Напоминание: будьте осторожны, открывая счета на оплату 21 марта

Четвертого марта мы обнаружили, что наш продукт Linux Mail Security блокирует большое число необычных сообщений. Все письма содержали одно и то же вложение в формате PDF (MD5: 97b720519aefa00da58026f03d818251), однако были отправлены с разных электронных адресов.

Электронные письма были написаны по-немецки, причем большая часть из них была отправлена с немецких IP-адресов. На карте ниже показано географическое распределение этих адресов:

Указанные в заголовках сообщений имена компьютеров часто имели вид Andreas-PC или Kerstin-Laptop (имена изменены с целью защиты невинных жертв). Это говорит о том, что письма были отправлены с домашних компьютеров немецких пользователей.

Вот пример такого сообщения:

Пример сообщения

Имена вложенных PDF-файлов имеют форму «Mahnung имя получателя.pdf” (Mahnung по-немецки означает «напоминание» или «требование об уплате долга»). Эти вредоносные файлы содержат эксплойт для уязвимости CVE-2010-0188 (Adobe Acrobat libtiff Remote Code Execution Vulnerability). Они были заблокированы с помощью технологии Kaspersky ZETA Shield и детектировались как Exploit.JS.CVE-2010-0188.e. Эксплойт обнаружить непросто, поскольку он спрятан под двумя слоями JavaScript.

Первый слой Javascript

Второй слой Javascript

Расшифрованный шелл-код

Второй слой очень похож на JavaScript, который использовали обнаруженные в прошлом году эксплойты, входящие в набор BlackHole. При успешном срабатывании эксплойта загружается исполняемый файл с адреса seodirect-proxy.com/adobe-update.exe.

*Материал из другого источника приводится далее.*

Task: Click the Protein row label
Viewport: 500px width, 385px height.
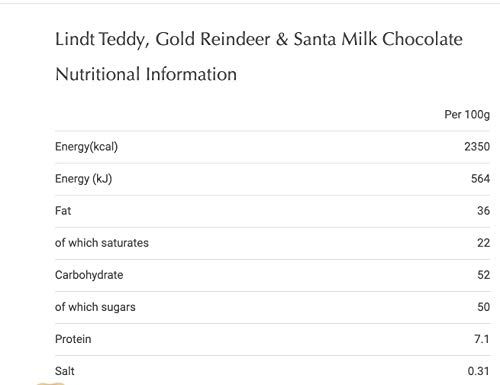Action: click(73, 339)
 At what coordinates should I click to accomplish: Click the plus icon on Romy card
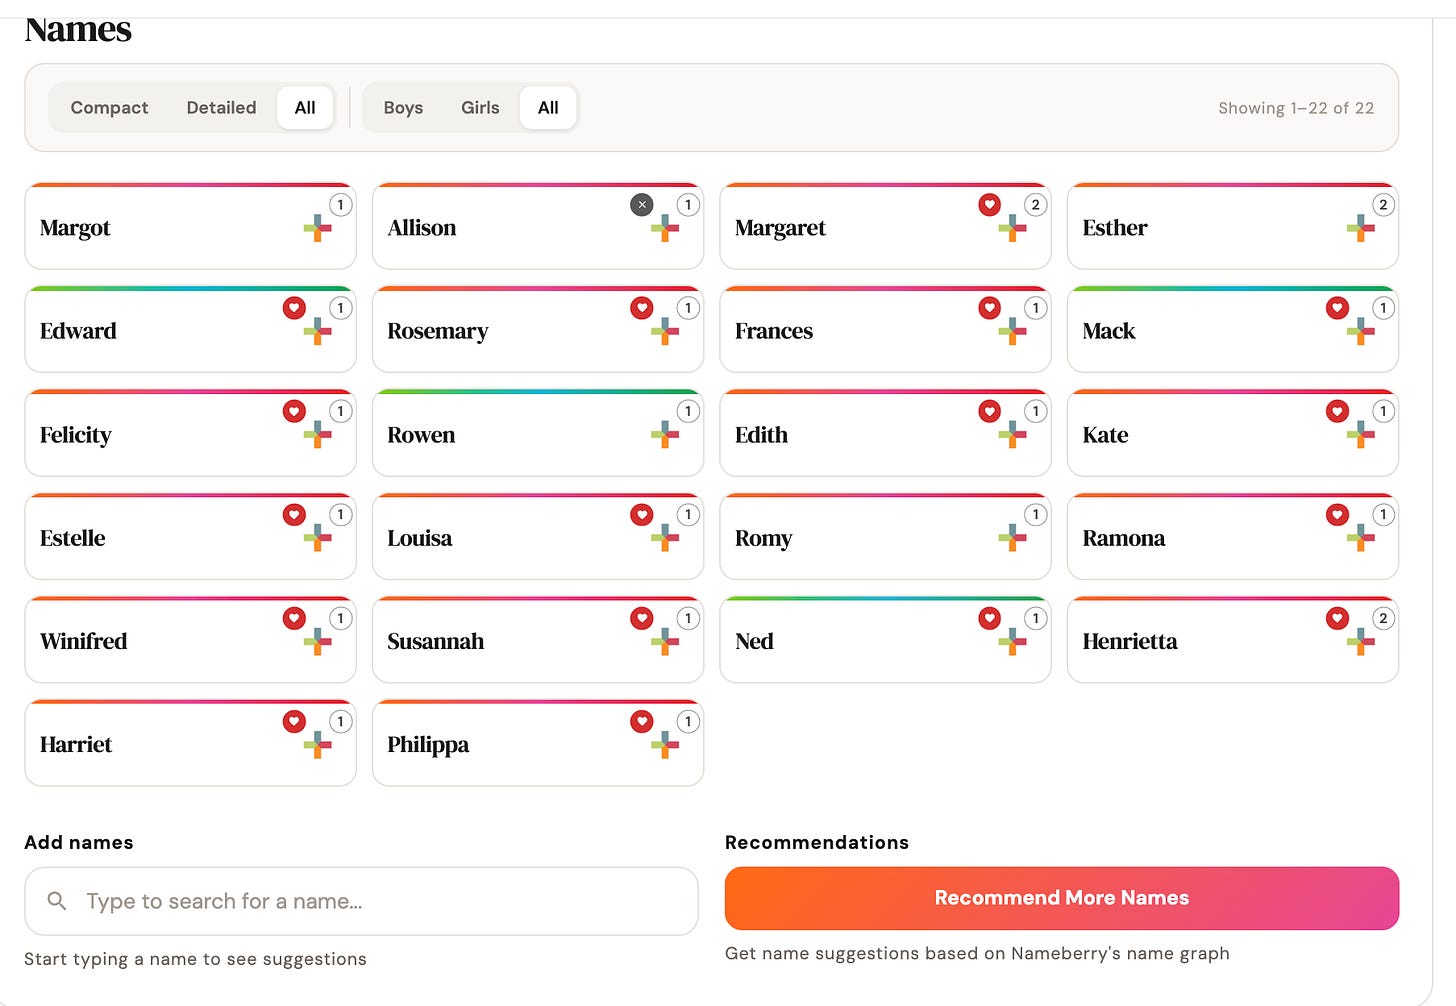[x=1013, y=538]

Загруженная вредоносная программа (MD5: 3772e3c2945e472247241ac27fbf5a16) детектируется продуктами «Лаборатории Касперского» как Trojan.Win32.Yakes.cngh. Она содержит текстовые строки на итальянском языке (lastoriasiamo, famiglia, badalamenti, impastato), которые, возможно, имеют отношение к мафии. Она также выдает следующую информацию о своей версии:

По-видимому, в данном случае BTP — это итальянские государственные облигации, Bund — немецкие государственные облигации, а Spread BTP/Bund — величина, отражающая разницу в доходности между теми и другими.

При запуске вредоносная программа выдает следующее сообщение об ошибке:

Затем она устанавливается в папку temp под случайно выбранным именем (например, vlsnekunrn.pre) и пытается установить соединение с zeouk-gt.com.

Прошлое

Просматривая наши данные по заражениям за прошедшие периоды, мы обнаружили, что в прошлом аналогичные рассылки имели место 4 и 21 числа некоторых месяцев.

Февраль 2013 года

21 февраля мы заблокировали большое число электронных писем, содержащих очень похожее вложение в формате PDF. В данном случае имена файлов вложений содержали слово Rechnung (счет на оплату) и дату (например, Rechnung_201302.pdf или 2013_02rechnung.pdf). Компьютеры отправителей находились в самых разных странах — в частности, в ЮАР, США, Австралии и Японии. В тот раз имена компьютеров, указанные в заголовках писем, были сгенерированы случайным образом (например, ydopsgf и bxahwdkw). Что интересно, в заголовках сообщений присутствовали также ссылки на домен zeus3.hostwaycloud.com.

Расшифрованный код этого эксплойта на JavaScript был почти идентичен показанному выше образцу, однако вредоносная программа загружалась с нескольких URL-адресов:

allgaeu-heimatwerk.de/biznessler/typo3/sysext/t3skin/host.exe
corcagnani.de/host.exe
kkc-hannover.de/modules/mod_search/helper.exe
capital-success.de/pg/helper.exe

Январь 2013 года

В рассылке от 4 января файл вредоносной программы назывался Rechnung201301.pdf и загружался со следующих URL-адресов:

kohnle-gros.de/css/styleneu.exe
fairdealshop.co.uk/modules/mod_newsflash/helper.exe
emct.org.uk/downloads/server-stats.exe

Ноябрь 2012 года

В рассылке от 21 ноября вредоносный файл назывался RECHNUNG000201211.pdf и загружался со следующих адресов:

rocketmou.se/stuff/corduroyshop/corduroyshop.exe
coachplay.co.il/mapa/images/mapa.exe

Будущее

По всей видимости, это прекрасно организованная кампания, которая будет продолжаться и дальше. Поэтому будьте особенно осторожны, получив счет на оплату 21 марта или 4 апреля. Хотя, с другой стороны, авторы вполне могут поменять дату «выставления счетов», так что осторожность не повредит и в другие дни.